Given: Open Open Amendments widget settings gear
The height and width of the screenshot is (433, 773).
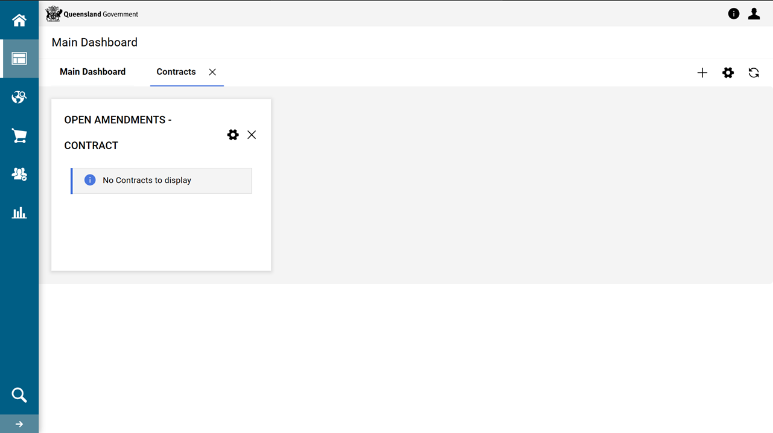Looking at the screenshot, I should click(x=233, y=135).
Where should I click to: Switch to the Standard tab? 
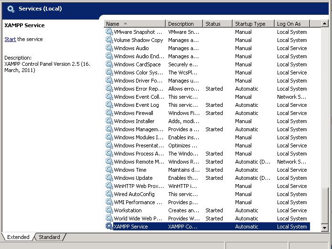[x=49, y=237]
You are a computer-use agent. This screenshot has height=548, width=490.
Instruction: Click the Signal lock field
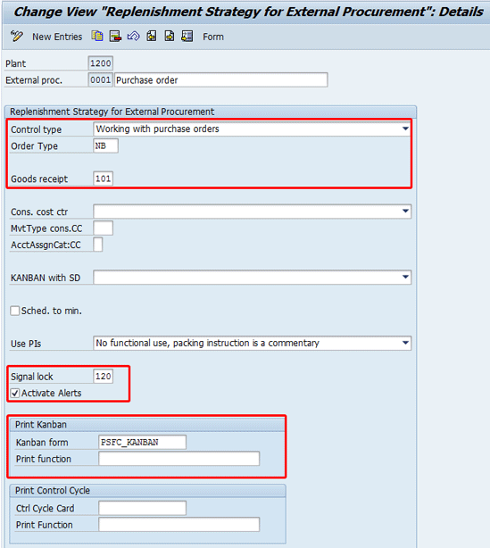104,377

^^^^^^^^

▸ Task details
Starting at the line that contains "Where should I", transcribe each line through the last one of the entries above, exactly and without pictures.

▸ Solution to the exercise
Where should I click to: Switch to the Standard tab? 
[x=49, y=237]
You are a computer-use agent. This screenshot has height=548, width=490.
Instruction: Click the Signal lock field
104,377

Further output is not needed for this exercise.